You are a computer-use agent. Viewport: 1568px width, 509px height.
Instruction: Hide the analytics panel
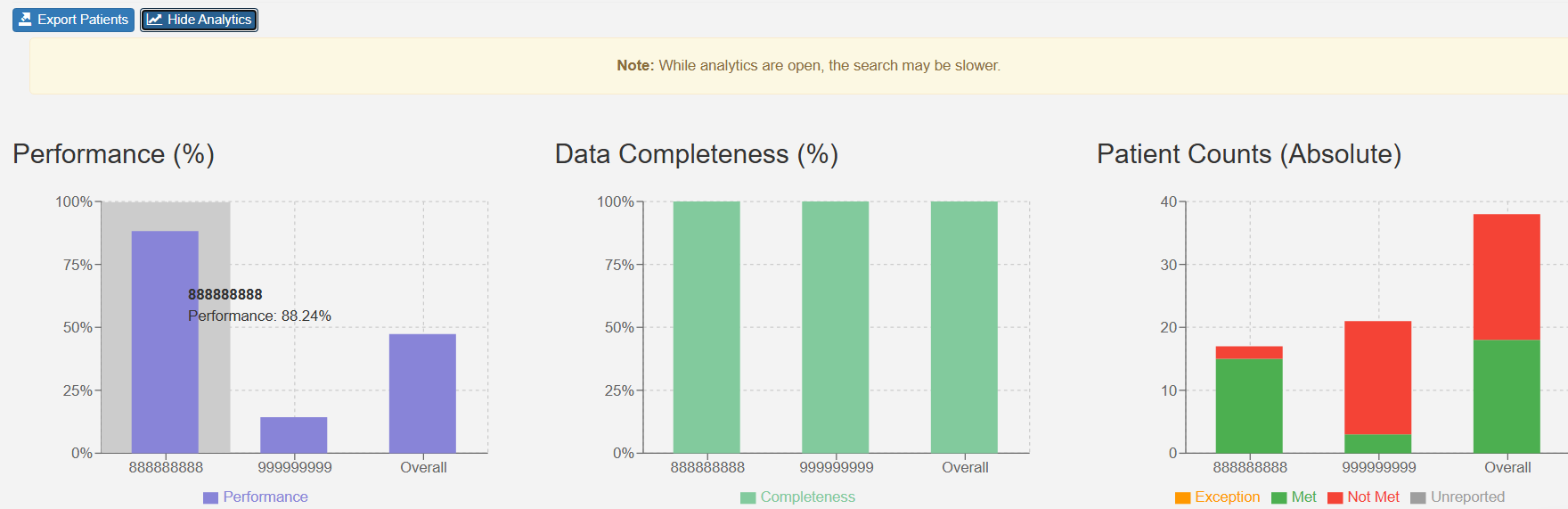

------------------------------------------------------------

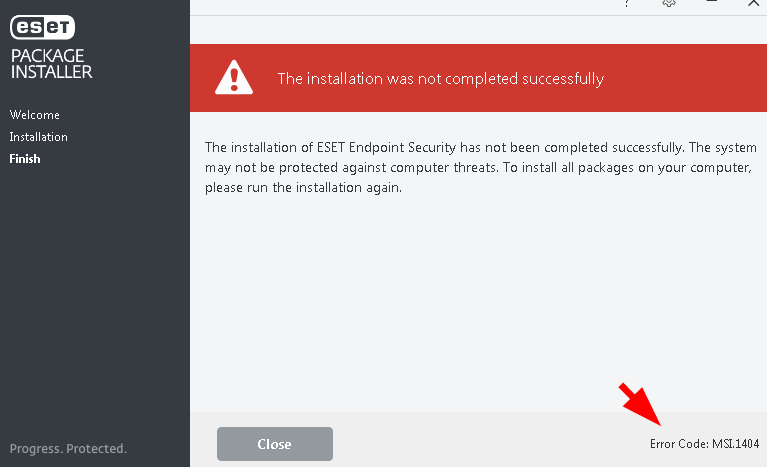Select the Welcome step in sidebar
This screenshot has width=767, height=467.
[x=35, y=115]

------------------------------------------------------------

→ ACTIVITY:
The lines above, starting at the one with "You are a computer-use" and ending at the one with "Instruction: Hide the analytics panel", are the only ones to return, exactly as written.

→ WRITTEN ANSWER:
You are a computer-use agent. Viewport: 1568px width, 509px height.
Instruction: Hide the analytics panel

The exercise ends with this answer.